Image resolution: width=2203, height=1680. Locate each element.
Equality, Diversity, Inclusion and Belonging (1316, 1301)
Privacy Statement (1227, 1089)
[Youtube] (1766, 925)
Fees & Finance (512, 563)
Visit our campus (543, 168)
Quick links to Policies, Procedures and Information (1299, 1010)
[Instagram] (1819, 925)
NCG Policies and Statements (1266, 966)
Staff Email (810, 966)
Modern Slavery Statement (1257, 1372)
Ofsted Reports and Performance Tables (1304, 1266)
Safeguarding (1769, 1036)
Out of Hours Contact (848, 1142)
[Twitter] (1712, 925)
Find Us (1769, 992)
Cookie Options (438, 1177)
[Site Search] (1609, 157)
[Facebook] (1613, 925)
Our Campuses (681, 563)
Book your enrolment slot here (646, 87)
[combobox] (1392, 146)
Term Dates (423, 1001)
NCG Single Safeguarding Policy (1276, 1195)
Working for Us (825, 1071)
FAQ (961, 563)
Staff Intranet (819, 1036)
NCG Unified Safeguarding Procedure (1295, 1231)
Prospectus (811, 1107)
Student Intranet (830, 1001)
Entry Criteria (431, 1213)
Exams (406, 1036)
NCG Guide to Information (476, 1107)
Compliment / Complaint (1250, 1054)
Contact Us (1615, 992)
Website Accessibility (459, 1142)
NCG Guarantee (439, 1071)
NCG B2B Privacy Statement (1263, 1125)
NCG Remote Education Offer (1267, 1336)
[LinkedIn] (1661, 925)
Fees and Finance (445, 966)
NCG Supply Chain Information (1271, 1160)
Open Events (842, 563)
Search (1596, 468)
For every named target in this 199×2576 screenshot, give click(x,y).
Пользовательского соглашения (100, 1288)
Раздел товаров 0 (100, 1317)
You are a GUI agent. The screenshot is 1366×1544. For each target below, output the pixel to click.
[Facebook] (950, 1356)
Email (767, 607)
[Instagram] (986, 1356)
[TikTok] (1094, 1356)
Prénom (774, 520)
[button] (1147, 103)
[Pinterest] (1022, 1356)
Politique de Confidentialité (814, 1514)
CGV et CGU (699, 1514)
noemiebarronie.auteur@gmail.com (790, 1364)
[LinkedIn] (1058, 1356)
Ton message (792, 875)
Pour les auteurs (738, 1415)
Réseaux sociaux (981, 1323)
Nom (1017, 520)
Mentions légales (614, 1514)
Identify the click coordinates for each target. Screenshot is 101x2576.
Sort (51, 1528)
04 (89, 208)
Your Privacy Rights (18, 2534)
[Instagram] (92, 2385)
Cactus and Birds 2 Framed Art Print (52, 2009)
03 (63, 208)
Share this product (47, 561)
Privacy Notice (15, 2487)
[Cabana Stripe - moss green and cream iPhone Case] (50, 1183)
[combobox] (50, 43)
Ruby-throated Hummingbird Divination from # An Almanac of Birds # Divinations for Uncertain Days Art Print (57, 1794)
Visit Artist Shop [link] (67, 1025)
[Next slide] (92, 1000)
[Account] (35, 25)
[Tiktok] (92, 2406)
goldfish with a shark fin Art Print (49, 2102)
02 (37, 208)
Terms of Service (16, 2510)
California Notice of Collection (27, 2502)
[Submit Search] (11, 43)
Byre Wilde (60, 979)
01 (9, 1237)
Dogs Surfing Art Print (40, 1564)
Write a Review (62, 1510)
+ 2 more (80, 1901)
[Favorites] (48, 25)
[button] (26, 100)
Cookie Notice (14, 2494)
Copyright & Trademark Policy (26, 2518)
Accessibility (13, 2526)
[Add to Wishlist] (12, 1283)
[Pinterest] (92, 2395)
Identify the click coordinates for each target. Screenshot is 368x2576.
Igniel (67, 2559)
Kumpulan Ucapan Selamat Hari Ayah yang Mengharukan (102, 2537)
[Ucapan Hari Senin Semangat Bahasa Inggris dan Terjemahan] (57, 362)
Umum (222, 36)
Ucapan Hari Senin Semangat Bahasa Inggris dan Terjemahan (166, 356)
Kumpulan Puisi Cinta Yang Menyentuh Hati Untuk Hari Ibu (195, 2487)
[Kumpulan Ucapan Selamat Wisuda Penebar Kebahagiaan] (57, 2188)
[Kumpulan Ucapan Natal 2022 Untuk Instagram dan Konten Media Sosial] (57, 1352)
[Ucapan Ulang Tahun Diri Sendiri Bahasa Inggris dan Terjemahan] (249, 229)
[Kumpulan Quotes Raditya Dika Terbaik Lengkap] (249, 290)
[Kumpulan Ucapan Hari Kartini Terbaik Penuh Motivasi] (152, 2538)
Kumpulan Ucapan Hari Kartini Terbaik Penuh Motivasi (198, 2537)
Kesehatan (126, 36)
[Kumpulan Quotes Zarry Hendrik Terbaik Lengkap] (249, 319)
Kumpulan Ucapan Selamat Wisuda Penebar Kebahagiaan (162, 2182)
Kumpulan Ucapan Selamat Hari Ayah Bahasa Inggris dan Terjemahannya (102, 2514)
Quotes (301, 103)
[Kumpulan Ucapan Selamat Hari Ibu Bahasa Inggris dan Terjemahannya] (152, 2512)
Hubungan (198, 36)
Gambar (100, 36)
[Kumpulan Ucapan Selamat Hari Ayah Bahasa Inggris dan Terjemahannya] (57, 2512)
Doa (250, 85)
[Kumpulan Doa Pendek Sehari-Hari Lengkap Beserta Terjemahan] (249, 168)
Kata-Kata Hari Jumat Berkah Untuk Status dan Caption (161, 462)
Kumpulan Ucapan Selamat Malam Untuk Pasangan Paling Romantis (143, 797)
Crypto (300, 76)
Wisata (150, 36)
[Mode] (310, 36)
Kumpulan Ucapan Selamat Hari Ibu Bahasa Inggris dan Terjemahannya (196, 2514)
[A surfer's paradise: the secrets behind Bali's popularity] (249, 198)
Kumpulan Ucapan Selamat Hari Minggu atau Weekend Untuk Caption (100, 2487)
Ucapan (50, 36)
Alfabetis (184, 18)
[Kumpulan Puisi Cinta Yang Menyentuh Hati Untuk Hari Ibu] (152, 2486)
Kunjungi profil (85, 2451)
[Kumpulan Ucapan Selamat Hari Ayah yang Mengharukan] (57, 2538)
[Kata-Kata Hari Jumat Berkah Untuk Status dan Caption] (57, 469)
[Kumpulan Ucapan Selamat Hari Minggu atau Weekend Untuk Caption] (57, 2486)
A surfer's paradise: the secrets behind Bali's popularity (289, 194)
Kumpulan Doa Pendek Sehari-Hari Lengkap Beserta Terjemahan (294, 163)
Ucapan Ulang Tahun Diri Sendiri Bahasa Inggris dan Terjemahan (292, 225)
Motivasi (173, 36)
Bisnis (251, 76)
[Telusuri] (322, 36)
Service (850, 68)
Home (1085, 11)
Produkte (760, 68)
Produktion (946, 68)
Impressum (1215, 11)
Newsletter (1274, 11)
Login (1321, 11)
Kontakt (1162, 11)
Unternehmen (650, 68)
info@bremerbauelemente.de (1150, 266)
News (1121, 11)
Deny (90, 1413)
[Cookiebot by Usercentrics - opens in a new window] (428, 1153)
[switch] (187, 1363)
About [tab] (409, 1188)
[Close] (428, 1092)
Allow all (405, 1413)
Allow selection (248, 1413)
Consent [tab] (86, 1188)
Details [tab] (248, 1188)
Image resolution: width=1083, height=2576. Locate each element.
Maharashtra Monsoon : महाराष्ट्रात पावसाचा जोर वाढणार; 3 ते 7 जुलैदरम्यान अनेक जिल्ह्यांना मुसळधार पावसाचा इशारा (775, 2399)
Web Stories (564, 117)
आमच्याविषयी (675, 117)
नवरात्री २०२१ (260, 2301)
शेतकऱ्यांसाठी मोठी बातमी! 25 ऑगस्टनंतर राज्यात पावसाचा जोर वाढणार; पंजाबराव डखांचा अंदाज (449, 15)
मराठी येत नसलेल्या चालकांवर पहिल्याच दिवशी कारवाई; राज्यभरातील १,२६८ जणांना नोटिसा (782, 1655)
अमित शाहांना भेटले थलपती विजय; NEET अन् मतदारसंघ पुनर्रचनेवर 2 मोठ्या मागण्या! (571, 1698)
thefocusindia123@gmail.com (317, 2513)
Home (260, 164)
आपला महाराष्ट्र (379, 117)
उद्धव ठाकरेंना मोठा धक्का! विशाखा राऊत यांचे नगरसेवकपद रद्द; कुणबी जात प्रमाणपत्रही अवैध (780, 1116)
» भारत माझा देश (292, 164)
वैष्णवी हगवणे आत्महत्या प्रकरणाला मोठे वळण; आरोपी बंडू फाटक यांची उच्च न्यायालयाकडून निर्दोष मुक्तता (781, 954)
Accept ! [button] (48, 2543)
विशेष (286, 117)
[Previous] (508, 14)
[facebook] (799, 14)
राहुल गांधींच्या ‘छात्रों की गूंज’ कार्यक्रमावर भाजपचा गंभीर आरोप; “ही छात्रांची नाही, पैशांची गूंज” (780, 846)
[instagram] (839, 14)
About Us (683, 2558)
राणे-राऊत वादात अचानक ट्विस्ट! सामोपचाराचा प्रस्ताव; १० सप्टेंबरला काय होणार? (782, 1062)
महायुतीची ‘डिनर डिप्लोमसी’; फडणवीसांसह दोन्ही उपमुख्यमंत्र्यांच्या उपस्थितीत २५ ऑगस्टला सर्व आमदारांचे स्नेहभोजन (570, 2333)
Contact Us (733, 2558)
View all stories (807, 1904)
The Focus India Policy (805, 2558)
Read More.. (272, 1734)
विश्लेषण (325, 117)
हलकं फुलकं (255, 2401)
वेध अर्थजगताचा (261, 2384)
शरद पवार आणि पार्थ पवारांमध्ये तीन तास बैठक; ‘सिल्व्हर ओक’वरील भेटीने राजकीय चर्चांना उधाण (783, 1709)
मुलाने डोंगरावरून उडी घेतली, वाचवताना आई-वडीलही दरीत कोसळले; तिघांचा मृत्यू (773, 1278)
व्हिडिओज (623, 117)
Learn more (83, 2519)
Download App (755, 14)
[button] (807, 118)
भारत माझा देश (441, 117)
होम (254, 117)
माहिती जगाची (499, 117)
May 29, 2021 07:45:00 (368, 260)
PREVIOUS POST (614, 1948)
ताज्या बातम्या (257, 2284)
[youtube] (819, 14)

────────

Recast the lines from the line containing "Image resolution: width=1083, height=2576." up to and including the line containing "शेतकऱ्यांसाठी मोठी बातमी!" as a Markdown table with the columns "Row" and "Line Text". Number each row, put one line in each row, and leave out any blank lines.

▶ **FINAL ANSWER**:
| Row | Line Text |
|---|---|
| 1 | Image resolution: width=1083, height=2576. Locate each element. |
| 2 | Maharashtra Monsoon : महाराष्ट्रात पावसाचा जोर वाढणार; 3 ते 7 जुलैदरम्यान अनेक जिल्ह्यांना मुसळधार पावसाचा इशारा (775, 2399) |
| 3 | Web Stories (564, 117) |
| 4 | आमच्याविषयी (675, 117) |
| 5 | नवरात्री २०२१ (260, 2301) |
| 6 | शेतकऱ्यांसाठी मोठी बातमी! 25 ऑगस्टनंतर राज्यात पावसाचा जोर वाढणार; पंजाबराव डखांचा अंदाज (449, 15) |